Dorénavant, plus questions de jouer à ce petit jeu. D’après le gouvernement, il s’agit d’une stratégie, pour abuser des allocations versées par Pôle Emploi. Là encore, ce changement de l’assurance-chômage a fait l’objet d’un vote des sénateurs LR.
« Dans un contexte de fortes tensions sur le marché du travail, il paraît difficilement acceptable qu’un salarié ayant refusé une offre de CDI à l’issue d’un CDD. Sur le même poste et avec la même rémunération puisse percevoir des allocations chômage. »
Un principe qui soulève même une question, puisque le travailleur se retrouve contraint à signer ce nouveau contrat, plus engageant sur la durée. Et ce, alors même qu’un contrat doit normalement s’établir sur la base d’un consentement mutuel.
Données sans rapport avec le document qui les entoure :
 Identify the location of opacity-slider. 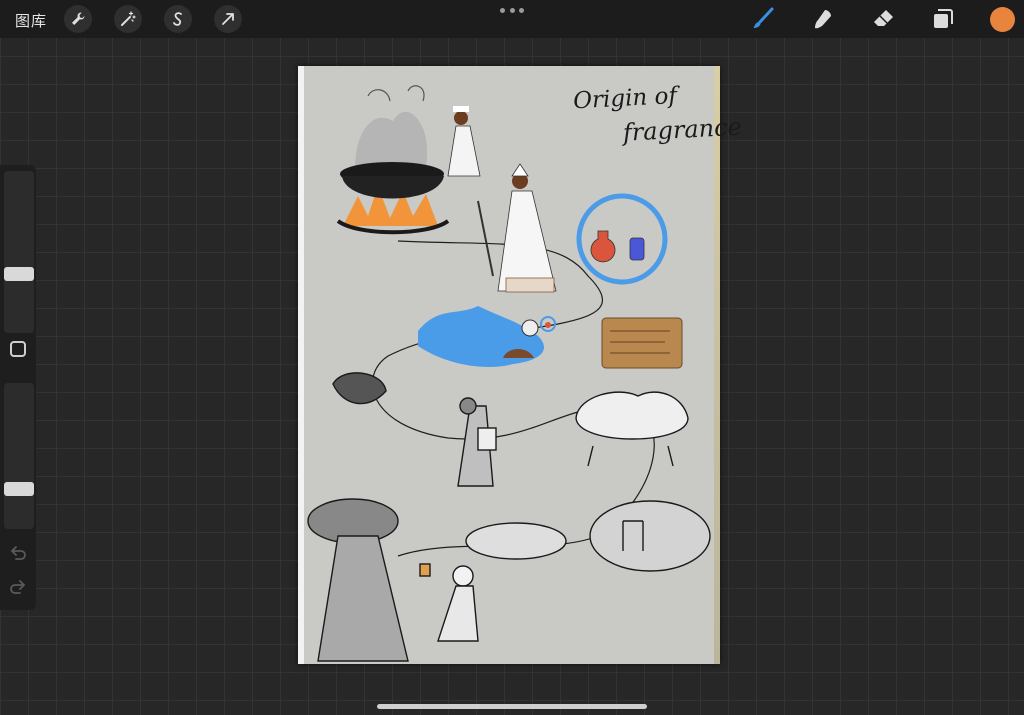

Le durcissement des conditions d’accès à l’assurance-chômage s’inscrit dans la volonté du gouvernement, d’atteindre le plein emploi. En effet, les pouvoirs publics déplorent le fait que certains employeurs aient des difficultés à recruter. Et, dans ces conditions, les indemnités de Pôle emploi auraient un rôle « désincitatif. » Pour forcer le retour à l’emploi, les allocations seront donc désormais strictement encadrées. Mais cette décision ne pourra pas permettre de résoudre la problématique de l’emploi à 100 %. En effet, la France comptait près de 3 millions de chômeurs fin 2022, pour environ 373 000 offres d’emploi vacantes. De son côté, Olivier Dussopt a des ambitions plutôt raisonnables sur le sujet. Ainsi, il table plutôt sur « 100 et 150 000 retours à l’emploi » durant l’année 2023.